§ **TASK BRIEF**: Reproduce the items below word for word, starting at the very first one and ending with the line that contains "In order to click on 'Take", including that line.
■ ■ ■ ■ ■
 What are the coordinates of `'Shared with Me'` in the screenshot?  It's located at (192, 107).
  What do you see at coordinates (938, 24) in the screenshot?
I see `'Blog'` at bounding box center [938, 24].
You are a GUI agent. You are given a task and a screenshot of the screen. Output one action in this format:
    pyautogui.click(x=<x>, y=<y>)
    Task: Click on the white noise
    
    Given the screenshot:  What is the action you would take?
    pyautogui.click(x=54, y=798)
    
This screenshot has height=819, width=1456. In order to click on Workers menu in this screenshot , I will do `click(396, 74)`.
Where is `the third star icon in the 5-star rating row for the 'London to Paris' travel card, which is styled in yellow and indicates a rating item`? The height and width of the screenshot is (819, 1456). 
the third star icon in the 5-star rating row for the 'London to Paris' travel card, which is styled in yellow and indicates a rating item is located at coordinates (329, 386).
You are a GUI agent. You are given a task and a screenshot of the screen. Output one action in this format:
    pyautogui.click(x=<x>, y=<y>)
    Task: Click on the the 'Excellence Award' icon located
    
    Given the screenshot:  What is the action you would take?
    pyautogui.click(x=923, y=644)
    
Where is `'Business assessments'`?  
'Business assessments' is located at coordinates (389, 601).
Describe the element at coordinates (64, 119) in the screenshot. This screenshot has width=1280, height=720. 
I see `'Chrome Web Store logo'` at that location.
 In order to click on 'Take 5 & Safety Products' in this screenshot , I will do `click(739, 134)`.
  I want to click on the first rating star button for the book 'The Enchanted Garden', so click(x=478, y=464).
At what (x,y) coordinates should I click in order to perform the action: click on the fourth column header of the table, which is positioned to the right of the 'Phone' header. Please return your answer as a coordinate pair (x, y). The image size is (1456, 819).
■ ■ ■ ■ ■
§ **FULL RESPONSE**:
 What are the coordinates of `'Shared with Me'` in the screenshot?  It's located at (192, 107).
  What do you see at coordinates (938, 24) in the screenshot?
I see `'Blog'` at bounding box center [938, 24].
You are a GUI agent. You are given a task and a screenshot of the screen. Output one action in this format:
    pyautogui.click(x=<x>, y=<y>)
    Task: Click on the white noise
    
    Given the screenshot:  What is the action you would take?
    pyautogui.click(x=54, y=798)
    
This screenshot has height=819, width=1456. In order to click on Workers menu in this screenshot , I will do `click(396, 74)`.
Where is `the third star icon in the 5-star rating row for the 'London to Paris' travel card, which is styled in yellow and indicates a rating item`? The height and width of the screenshot is (819, 1456). 
the third star icon in the 5-star rating row for the 'London to Paris' travel card, which is styled in yellow and indicates a rating item is located at coordinates (329, 386).
You are a GUI agent. You are given a task and a screenshot of the screen. Output one action in this format:
    pyautogui.click(x=<x>, y=<y>)
    Task: Click on the the 'Excellence Award' icon located
    
    Given the screenshot:  What is the action you would take?
    pyautogui.click(x=923, y=644)
    
Where is `'Business assessments'`?  
'Business assessments' is located at coordinates (389, 601).
Describe the element at coordinates (64, 119) in the screenshot. This screenshot has width=1280, height=720. 
I see `'Chrome Web Store logo'` at that location.
 In order to click on 'Take 5 & Safety Products' in this screenshot , I will do `click(739, 134)`.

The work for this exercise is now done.